* [Source information]
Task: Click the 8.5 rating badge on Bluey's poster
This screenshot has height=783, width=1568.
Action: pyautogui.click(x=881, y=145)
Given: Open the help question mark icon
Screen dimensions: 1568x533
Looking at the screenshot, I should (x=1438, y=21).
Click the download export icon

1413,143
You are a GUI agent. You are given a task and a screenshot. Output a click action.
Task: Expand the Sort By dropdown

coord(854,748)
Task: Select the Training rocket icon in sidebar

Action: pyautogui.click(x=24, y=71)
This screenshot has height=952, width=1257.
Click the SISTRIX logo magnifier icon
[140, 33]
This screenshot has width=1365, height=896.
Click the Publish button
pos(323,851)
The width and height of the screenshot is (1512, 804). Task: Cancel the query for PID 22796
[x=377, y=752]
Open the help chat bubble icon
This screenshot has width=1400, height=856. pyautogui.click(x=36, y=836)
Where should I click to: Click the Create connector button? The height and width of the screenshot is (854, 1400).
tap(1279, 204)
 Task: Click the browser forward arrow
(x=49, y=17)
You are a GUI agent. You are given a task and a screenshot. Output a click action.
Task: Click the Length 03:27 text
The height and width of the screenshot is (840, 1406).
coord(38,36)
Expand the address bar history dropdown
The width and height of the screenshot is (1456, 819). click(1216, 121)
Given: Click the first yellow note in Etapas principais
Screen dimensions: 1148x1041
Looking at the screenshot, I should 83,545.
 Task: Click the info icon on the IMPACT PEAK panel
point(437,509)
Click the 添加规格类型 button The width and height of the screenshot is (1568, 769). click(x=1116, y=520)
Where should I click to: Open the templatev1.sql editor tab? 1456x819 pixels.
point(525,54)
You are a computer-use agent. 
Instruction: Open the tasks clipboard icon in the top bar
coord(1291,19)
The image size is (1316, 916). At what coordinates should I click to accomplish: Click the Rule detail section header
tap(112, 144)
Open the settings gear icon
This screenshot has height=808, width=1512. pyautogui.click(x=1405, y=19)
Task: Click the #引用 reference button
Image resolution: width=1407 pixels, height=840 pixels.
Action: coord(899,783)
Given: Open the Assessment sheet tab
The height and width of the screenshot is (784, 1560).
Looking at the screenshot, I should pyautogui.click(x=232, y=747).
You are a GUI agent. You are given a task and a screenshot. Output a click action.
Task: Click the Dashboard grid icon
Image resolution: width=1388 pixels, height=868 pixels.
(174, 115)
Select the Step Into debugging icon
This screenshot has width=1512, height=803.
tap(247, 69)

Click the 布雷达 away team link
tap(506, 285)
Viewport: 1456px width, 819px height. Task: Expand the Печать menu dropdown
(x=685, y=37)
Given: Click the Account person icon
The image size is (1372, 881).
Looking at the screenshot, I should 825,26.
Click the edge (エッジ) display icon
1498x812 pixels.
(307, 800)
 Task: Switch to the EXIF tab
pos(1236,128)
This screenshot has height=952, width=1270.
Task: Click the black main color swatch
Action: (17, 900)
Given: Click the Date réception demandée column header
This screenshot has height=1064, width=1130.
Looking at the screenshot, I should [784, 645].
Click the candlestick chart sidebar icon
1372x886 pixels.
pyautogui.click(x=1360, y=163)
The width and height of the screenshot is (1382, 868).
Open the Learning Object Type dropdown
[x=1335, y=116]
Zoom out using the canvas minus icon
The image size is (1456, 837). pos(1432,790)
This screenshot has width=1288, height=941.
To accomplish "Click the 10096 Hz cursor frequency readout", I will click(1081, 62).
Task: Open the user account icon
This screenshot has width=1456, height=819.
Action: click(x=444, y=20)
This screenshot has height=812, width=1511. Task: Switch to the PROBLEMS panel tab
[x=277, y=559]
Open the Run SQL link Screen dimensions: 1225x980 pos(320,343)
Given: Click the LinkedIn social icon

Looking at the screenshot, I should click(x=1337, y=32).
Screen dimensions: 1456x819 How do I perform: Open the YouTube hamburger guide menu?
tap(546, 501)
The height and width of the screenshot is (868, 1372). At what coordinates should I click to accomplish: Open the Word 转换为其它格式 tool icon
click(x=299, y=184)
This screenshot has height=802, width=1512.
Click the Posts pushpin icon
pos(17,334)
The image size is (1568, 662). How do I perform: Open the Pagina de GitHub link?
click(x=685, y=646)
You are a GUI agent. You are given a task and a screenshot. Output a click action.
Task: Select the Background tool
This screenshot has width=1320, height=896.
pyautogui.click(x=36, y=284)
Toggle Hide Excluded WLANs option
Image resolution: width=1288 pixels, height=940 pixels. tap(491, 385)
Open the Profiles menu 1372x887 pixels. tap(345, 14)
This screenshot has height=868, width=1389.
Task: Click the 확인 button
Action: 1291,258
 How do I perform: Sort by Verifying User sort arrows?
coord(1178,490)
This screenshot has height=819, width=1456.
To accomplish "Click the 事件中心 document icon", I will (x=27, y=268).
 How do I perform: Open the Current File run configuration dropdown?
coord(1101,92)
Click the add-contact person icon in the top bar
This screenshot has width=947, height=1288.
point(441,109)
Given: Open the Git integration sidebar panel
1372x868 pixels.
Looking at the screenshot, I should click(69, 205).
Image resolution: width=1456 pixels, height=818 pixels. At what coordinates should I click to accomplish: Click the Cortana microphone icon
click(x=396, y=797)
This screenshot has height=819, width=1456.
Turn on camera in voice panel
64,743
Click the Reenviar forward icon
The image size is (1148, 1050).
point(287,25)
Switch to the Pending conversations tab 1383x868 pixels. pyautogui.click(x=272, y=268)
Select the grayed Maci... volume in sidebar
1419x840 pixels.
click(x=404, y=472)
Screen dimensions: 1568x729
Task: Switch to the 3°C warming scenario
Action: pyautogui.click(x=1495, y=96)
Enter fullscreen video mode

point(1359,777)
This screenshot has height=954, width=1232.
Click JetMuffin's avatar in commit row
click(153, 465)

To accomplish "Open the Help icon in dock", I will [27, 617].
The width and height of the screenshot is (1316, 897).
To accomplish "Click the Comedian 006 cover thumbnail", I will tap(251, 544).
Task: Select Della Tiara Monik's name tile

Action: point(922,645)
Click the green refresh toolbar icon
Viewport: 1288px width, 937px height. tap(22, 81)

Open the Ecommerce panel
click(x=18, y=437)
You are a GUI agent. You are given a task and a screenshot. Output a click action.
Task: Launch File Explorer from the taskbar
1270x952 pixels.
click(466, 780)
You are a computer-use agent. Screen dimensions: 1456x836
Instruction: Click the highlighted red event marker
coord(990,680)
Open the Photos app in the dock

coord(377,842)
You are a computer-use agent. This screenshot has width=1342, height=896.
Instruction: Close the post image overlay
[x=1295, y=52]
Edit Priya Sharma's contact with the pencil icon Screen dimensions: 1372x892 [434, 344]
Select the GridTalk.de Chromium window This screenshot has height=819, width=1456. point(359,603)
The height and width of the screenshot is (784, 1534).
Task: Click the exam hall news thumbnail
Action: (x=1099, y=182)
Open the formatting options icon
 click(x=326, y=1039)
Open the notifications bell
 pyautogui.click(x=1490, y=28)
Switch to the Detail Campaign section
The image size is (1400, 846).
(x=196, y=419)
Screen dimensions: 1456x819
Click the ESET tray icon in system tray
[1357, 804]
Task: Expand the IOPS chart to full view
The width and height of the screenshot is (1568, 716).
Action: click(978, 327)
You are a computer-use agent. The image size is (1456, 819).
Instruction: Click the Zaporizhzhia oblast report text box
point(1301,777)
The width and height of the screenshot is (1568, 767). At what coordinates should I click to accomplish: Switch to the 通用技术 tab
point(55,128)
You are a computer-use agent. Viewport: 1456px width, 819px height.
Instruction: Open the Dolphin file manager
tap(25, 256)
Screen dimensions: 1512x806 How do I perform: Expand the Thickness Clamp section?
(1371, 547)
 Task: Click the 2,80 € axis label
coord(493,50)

* [About this exercise] The records above need to be written out again. Keep them exact.

* [Reply to the task]
Task: Click the 8.5 rating badge on Bluey's poster
This screenshot has height=783, width=1568.
Action: pyautogui.click(x=881, y=145)
Given: Open the help question mark icon
Screen dimensions: 1568x533
Looking at the screenshot, I should (x=1438, y=21).
Click the download export icon

1413,143
You are a GUI agent. You are given a task and a screenshot. Output a click action.
Task: Expand the Sort By dropdown

coord(854,748)
Task: Select the Training rocket icon in sidebar

Action: pyautogui.click(x=24, y=71)
This screenshot has height=952, width=1257.
Click the SISTRIX logo magnifier icon
[140, 33]
This screenshot has width=1365, height=896.
Click the Publish button
pos(323,851)
The width and height of the screenshot is (1512, 804). Task: Cancel the query for PID 22796
[x=377, y=752]
Open the help chat bubble icon
This screenshot has width=1400, height=856. pyautogui.click(x=36, y=836)
Where should I click to: Click the Create connector button? The height and width of the screenshot is (854, 1400).
tap(1279, 204)
 Task: Click the browser forward arrow
(x=49, y=17)
You are a GUI agent. You are given a task and a screenshot. Output a click action.
Task: Click the Length 03:27 text
The height and width of the screenshot is (840, 1406).
coord(38,36)
Expand the address bar history dropdown
The width and height of the screenshot is (1456, 819). click(1216, 121)
Given: Click the first yellow note in Etapas principais
Screen dimensions: 1148x1041
Looking at the screenshot, I should 83,545.
 Task: Click the info icon on the IMPACT PEAK panel
point(437,509)
Click the 添加规格类型 button The width and height of the screenshot is (1568, 769). click(x=1116, y=520)
Where should I click to: Open the templatev1.sql editor tab? 1456x819 pixels.
point(525,54)
You are a computer-use agent. 
Instruction: Open the tasks clipboard icon in the top bar
coord(1291,19)
The image size is (1316, 916). At what coordinates should I click to accomplish: Click the Rule detail section header
tap(112, 144)
Open the settings gear icon
This screenshot has height=808, width=1512. pyautogui.click(x=1405, y=19)
Task: Click the #引用 reference button
Image resolution: width=1407 pixels, height=840 pixels.
Action: coord(899,783)
Given: Open the Assessment sheet tab
The height and width of the screenshot is (784, 1560).
Looking at the screenshot, I should pyautogui.click(x=232, y=747).
You are a GUI agent. You are given a task and a screenshot. Output a click action.
Task: Click the Dashboard grid icon
Image resolution: width=1388 pixels, height=868 pixels.
(174, 115)
Select the Step Into debugging icon
This screenshot has width=1512, height=803.
tap(247, 69)

Click the 布雷达 away team link
tap(506, 285)
Viewport: 1456px width, 819px height. Task: Expand the Печать menu dropdown
(x=685, y=37)
Given: Click the Account person icon
The image size is (1372, 881).
Looking at the screenshot, I should 825,26.
Click the edge (エッジ) display icon
1498x812 pixels.
(307, 800)
 Task: Switch to the EXIF tab
pos(1236,128)
This screenshot has height=952, width=1270.
Task: Click the black main color swatch
Action: (17, 900)
Given: Click the Date réception demandée column header
This screenshot has height=1064, width=1130.
Looking at the screenshot, I should [784, 645].
Click the candlestick chart sidebar icon
1372x886 pixels.
pyautogui.click(x=1360, y=163)
The width and height of the screenshot is (1382, 868).
Open the Learning Object Type dropdown
[x=1335, y=116]
Zoom out using the canvas minus icon
The image size is (1456, 837). pos(1432,790)
This screenshot has width=1288, height=941.
To accomplish "Click the 10096 Hz cursor frequency readout", I will click(1081, 62).
Task: Open the user account icon
This screenshot has width=1456, height=819.
Action: click(x=444, y=20)
This screenshot has height=812, width=1511. Task: Switch to the PROBLEMS panel tab
[x=277, y=559]
Open the Run SQL link Screen dimensions: 1225x980 pos(320,343)
Given: Click the LinkedIn social icon

Looking at the screenshot, I should click(x=1337, y=32).
Screen dimensions: 1456x819 How do I perform: Open the YouTube hamburger guide menu?
tap(546, 501)
The height and width of the screenshot is (868, 1372). At what coordinates should I click to accomplish: Open the Word 转换为其它格式 tool icon
click(x=299, y=184)
This screenshot has height=802, width=1512.
Click the Posts pushpin icon
pos(17,334)
The image size is (1568, 662). How do I perform: Open the Pagina de GitHub link?
click(x=685, y=646)
You are a GUI agent. You are given a task and a screenshot. Output a click action.
Task: Select the Background tool
This screenshot has width=1320, height=896.
pyautogui.click(x=36, y=284)
Toggle Hide Excluded WLANs option
Image resolution: width=1288 pixels, height=940 pixels. tap(491, 385)
Open the Profiles menu 1372x887 pixels. tap(345, 14)
This screenshot has height=868, width=1389.
Task: Click the 확인 button
Action: 1291,258
 How do I perform: Sort by Verifying User sort arrows?
coord(1178,490)
This screenshot has height=819, width=1456.
To accomplish "Click the 事件中心 document icon", I will (x=27, y=268).
 How do I perform: Open the Current File run configuration dropdown?
coord(1101,92)
Click the add-contact person icon in the top bar
This screenshot has width=947, height=1288.
point(441,109)
Given: Open the Git integration sidebar panel
1372x868 pixels.
Looking at the screenshot, I should click(69, 205).
Image resolution: width=1456 pixels, height=818 pixels. At what coordinates should I click to accomplish: Click the Cortana microphone icon
click(x=396, y=797)
This screenshot has height=819, width=1456.
Turn on camera in voice panel
64,743
Click the Reenviar forward icon
The image size is (1148, 1050).
point(287,25)
Switch to the Pending conversations tab 1383x868 pixels. pyautogui.click(x=272, y=268)
Select the grayed Maci... volume in sidebar
1419x840 pixels.
click(x=404, y=472)
Screen dimensions: 1568x729
Task: Switch to the 3°C warming scenario
Action: pyautogui.click(x=1495, y=96)
Enter fullscreen video mode

point(1359,777)
This screenshot has height=954, width=1232.
Click JetMuffin's avatar in commit row
click(153, 465)

To accomplish "Open the Help icon in dock", I will [27, 617].
The width and height of the screenshot is (1316, 897).
To accomplish "Click the Comedian 006 cover thumbnail", I will tap(251, 544).
Task: Select Della Tiara Monik's name tile

Action: point(922,645)
Click the green refresh toolbar icon
Viewport: 1288px width, 937px height. tap(22, 81)

Open the Ecommerce panel
click(x=18, y=437)
You are a GUI agent. You are given a task and a screenshot. Output a click action.
Task: Launch File Explorer from the taskbar
1270x952 pixels.
click(466, 780)
You are a computer-use agent. Screen dimensions: 1456x836
Instruction: Click the highlighted red event marker
coord(990,680)
Open the Photos app in the dock

coord(377,842)
You are a computer-use agent. This screenshot has width=1342, height=896.
Instruction: Close the post image overlay
[x=1295, y=52]
Edit Priya Sharma's contact with the pencil icon Screen dimensions: 1372x892 [434, 344]
Select the GridTalk.de Chromium window This screenshot has height=819, width=1456. point(359,603)
The height and width of the screenshot is (784, 1534).
Task: Click the exam hall news thumbnail
Action: (x=1099, y=182)
Open the formatting options icon
 click(x=326, y=1039)
Open the notifications bell
 pyautogui.click(x=1490, y=28)
Switch to the Detail Campaign section
The image size is (1400, 846).
(x=196, y=419)
Screen dimensions: 1456x819
Click the ESET tray icon in system tray
[1357, 804]
Task: Expand the IOPS chart to full view
The width and height of the screenshot is (1568, 716).
Action: click(978, 327)
You are a computer-use agent. The image size is (1456, 819).
Instruction: Click the Zaporizhzhia oblast report text box
point(1301,777)
The width and height of the screenshot is (1568, 767). At what coordinates should I click to accomplish: Switch to the 通用技术 tab
point(55,128)
You are a computer-use agent. Viewport: 1456px width, 819px height.
Instruction: Open the Dolphin file manager
tap(25, 256)
Screen dimensions: 1512x806 How do I perform: Expand the Thickness Clamp section?
(1371, 547)
 Task: Click the 2,80 € axis label
coord(493,50)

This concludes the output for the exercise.